The fire died behind her. The torches on the walls lit up and up and up in a spiral of flame that dissolved into the looming darkness. The top sat hundreds of feet above. When her father had been buried, she’d peered down over the edge—until vertigo had set in—attempting to see the bottom.
The Well of Souls. The burial chambers of the Raes and Princes of the Eastern Cliffs.
The main entrance to the Well tunneled all the way from Stonehigh, miles and miles.
The Well itself was hidden under the moors and the Ironwood, which was home to, amongst a few other creatures, a breed of raven that gained higher knowledge by eating the eyes of unwary travelers and thus absorbing all that they had seen and learned in their lifetimes.
But the ravens were not the most dangerous creatures in the Ironwood.
The trees themselves were deadly. Not only sentient and very easily annoyed, they were of a rare composition.
Their wood could not be burned or penetrated, because into their living pulp a type of iron was fused.
Rightfully, most steered clear of the Ironwood.
But the Radiant’s secret stores of knowledge held some particularly unusual information concerning ironwood that was not widely known.
A Pixie could touch ironwood and possess it without suffering ill effects, but if she were pierced with it, even a splinter, death was almost assured.
Grasping the climbing rungs, Magda started up.
For a time, she lost herself in the climb, not thinking about Lavana or Endreas or Kaelan or anything, focusing only on the steady inhale and exhale of her lungs, the firm beating of her heart, the sweat rolling between her shoulder blades.
At last, she reached the ledge she’d been seeking, hurrying along its narrow span without looking down—more out of habit than fear.
The entrance to the tomb was like all the others.

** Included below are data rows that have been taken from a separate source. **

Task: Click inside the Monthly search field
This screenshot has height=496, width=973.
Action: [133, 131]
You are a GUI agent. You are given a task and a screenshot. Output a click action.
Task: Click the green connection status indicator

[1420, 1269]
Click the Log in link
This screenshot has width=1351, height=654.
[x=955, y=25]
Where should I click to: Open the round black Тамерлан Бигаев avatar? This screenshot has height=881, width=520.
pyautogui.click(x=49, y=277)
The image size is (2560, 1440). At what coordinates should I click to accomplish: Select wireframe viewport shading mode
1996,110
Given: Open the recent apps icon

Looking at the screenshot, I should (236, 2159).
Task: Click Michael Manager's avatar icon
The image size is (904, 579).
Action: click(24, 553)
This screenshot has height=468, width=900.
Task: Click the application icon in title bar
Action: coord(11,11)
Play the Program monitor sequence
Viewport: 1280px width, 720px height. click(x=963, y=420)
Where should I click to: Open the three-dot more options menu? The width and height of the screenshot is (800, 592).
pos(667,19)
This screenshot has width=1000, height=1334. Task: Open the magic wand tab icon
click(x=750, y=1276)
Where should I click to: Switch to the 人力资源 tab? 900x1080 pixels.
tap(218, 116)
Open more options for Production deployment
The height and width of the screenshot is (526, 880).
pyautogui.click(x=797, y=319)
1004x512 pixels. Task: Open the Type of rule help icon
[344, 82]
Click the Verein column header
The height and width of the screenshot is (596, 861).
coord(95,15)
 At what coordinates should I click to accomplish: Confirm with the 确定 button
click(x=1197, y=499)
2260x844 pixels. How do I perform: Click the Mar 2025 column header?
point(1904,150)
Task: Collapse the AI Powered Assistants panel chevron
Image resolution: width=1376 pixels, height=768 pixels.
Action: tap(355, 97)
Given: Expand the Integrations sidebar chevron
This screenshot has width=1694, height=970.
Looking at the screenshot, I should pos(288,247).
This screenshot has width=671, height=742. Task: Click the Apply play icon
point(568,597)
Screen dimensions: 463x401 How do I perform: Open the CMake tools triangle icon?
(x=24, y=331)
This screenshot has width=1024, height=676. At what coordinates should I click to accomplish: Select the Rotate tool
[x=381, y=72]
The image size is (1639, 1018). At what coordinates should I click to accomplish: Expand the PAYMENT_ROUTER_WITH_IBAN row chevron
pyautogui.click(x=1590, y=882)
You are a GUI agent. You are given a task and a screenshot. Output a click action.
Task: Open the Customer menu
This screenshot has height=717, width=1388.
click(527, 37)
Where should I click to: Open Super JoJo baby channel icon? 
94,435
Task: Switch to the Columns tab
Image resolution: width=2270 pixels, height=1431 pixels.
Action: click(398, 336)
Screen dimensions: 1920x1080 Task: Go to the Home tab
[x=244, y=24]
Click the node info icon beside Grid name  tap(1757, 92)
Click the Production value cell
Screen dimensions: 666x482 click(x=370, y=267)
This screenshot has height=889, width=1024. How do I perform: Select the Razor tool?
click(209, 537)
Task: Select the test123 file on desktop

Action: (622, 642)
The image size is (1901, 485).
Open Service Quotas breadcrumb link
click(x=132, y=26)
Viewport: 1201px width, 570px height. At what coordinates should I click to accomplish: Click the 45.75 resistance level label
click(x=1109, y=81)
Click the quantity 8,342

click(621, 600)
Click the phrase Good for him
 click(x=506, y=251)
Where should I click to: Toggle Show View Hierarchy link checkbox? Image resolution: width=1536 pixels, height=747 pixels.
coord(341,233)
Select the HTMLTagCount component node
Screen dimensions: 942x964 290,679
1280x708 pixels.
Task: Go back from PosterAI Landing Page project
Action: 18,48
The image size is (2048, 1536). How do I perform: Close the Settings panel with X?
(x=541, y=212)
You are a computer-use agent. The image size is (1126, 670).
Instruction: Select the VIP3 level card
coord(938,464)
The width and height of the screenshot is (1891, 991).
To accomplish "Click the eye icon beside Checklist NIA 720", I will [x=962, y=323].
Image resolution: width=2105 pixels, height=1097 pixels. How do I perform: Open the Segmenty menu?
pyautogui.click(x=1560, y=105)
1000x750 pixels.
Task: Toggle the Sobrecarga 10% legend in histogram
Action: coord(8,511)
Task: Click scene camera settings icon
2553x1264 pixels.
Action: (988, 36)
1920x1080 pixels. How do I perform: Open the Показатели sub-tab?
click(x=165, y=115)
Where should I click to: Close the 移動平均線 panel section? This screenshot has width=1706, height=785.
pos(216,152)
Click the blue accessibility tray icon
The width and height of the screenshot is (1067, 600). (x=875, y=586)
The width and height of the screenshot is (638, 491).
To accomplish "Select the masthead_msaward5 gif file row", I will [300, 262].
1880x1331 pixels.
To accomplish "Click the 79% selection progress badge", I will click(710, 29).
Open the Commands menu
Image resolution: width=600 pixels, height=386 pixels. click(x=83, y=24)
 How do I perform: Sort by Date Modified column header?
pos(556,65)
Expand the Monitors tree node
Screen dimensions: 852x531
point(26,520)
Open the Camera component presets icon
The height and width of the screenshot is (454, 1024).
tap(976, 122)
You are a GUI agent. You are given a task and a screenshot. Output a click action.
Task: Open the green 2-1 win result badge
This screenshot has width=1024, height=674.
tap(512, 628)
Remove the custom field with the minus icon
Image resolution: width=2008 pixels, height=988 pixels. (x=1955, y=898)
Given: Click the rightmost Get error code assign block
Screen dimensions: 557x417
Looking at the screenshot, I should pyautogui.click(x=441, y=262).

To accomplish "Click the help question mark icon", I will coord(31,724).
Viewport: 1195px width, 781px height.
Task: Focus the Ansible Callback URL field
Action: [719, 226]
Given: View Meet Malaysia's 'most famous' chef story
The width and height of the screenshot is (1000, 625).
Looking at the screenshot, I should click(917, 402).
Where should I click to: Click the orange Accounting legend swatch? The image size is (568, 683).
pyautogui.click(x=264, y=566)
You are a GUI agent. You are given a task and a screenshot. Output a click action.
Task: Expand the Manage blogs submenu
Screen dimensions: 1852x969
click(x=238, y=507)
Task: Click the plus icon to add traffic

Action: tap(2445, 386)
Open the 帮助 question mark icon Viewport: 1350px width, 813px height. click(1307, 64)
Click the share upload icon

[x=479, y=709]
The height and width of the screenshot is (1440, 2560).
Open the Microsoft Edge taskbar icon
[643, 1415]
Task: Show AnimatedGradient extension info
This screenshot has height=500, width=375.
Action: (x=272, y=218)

Only the name carved above differentiated it.
Magda ducked into the passage, which had been bricked into a narrow slit after her mother’s death.
She had to shuffle through sideways until she reached the chamber proper.
The room was small, stone walls painted with scenes of the living, inscribed with prayers to the gods, heavily laden with chests of gold and silver, swords and shields and spears and axes on the walls.
Golden bowls full of gem-encrusted fruits and vegetables were placed amidst similarly opulent goblets and pitchers.
Silken clothes and dusty armor hung on forms. Once her people had believed that they needed all of these things in the Godlands.
While that belief no longer held, they continued the ritual of it.
As she approached the sarcophagus, she recalled her mother railing against the absurdity and wastefulness of grave goods.